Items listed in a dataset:
○ ○ ○
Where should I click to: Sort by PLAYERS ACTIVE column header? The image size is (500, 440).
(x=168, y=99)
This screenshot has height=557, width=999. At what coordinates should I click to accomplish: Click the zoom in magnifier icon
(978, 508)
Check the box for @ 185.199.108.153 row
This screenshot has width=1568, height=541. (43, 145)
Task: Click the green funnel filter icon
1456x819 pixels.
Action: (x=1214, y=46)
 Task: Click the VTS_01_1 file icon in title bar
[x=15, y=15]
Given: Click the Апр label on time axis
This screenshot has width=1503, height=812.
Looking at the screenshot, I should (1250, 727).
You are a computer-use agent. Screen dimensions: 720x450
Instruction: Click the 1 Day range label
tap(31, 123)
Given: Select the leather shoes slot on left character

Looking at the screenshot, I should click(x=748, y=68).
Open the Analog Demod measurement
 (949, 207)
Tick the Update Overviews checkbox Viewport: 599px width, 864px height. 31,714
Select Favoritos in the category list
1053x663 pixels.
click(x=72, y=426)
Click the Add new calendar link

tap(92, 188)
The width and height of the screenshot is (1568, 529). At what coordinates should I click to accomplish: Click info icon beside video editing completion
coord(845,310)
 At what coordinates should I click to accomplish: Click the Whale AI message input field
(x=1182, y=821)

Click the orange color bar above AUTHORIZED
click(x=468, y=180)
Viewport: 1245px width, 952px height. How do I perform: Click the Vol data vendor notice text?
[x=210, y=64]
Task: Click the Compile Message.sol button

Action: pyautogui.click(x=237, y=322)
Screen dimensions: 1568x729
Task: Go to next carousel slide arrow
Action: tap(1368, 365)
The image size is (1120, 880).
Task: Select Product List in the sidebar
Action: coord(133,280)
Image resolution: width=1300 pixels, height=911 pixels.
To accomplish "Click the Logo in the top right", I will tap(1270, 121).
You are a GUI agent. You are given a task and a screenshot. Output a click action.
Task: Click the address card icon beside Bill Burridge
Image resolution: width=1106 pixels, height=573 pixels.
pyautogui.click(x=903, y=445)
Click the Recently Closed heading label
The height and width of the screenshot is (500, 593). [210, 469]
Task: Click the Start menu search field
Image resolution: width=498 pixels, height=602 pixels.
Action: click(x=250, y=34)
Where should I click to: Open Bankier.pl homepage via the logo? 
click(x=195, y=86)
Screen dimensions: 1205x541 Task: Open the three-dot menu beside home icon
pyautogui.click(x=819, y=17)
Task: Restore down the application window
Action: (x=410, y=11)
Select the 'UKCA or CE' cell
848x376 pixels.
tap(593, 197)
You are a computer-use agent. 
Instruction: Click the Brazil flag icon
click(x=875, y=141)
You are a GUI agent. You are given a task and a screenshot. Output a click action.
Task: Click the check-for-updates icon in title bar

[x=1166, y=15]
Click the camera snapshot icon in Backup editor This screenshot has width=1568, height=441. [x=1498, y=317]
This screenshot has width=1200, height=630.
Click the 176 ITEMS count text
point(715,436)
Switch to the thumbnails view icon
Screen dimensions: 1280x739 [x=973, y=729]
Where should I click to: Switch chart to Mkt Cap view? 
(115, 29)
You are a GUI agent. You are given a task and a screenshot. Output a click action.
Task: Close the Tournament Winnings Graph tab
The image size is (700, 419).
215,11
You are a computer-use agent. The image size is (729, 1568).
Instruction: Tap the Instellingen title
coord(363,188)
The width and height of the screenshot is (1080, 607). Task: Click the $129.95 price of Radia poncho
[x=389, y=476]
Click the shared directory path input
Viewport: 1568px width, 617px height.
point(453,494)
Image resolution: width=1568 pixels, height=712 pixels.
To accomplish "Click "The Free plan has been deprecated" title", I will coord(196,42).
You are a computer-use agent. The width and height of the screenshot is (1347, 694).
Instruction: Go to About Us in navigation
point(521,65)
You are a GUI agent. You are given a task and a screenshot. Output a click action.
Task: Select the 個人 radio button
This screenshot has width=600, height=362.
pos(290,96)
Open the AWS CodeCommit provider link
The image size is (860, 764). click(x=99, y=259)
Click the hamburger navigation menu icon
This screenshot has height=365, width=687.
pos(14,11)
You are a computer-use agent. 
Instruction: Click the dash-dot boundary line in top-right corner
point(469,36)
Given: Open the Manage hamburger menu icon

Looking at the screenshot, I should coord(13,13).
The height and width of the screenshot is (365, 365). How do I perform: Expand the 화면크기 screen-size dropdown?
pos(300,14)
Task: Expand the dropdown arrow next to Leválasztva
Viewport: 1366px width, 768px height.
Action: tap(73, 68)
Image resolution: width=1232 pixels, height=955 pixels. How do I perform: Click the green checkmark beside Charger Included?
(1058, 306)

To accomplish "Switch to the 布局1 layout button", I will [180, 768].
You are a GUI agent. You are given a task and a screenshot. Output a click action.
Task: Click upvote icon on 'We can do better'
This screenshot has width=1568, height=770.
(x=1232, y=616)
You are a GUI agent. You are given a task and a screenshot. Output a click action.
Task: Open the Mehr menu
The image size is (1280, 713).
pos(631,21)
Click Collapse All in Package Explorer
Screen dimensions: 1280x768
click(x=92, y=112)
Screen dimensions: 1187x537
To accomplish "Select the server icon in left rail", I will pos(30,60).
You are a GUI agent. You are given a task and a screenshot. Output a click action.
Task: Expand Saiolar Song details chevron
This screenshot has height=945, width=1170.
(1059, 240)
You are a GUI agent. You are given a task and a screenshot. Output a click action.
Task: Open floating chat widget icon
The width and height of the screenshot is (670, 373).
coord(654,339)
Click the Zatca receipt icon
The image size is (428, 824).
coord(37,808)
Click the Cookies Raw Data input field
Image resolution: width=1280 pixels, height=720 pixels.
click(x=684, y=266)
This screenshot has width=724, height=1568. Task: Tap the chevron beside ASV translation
○ ○ ○
WHAT NEEDS TO BE DONE: Work out the number of lines in the records that contain the string "chevron". Nothing but that number should be sent back.

PROBLEM SOLUTION: 2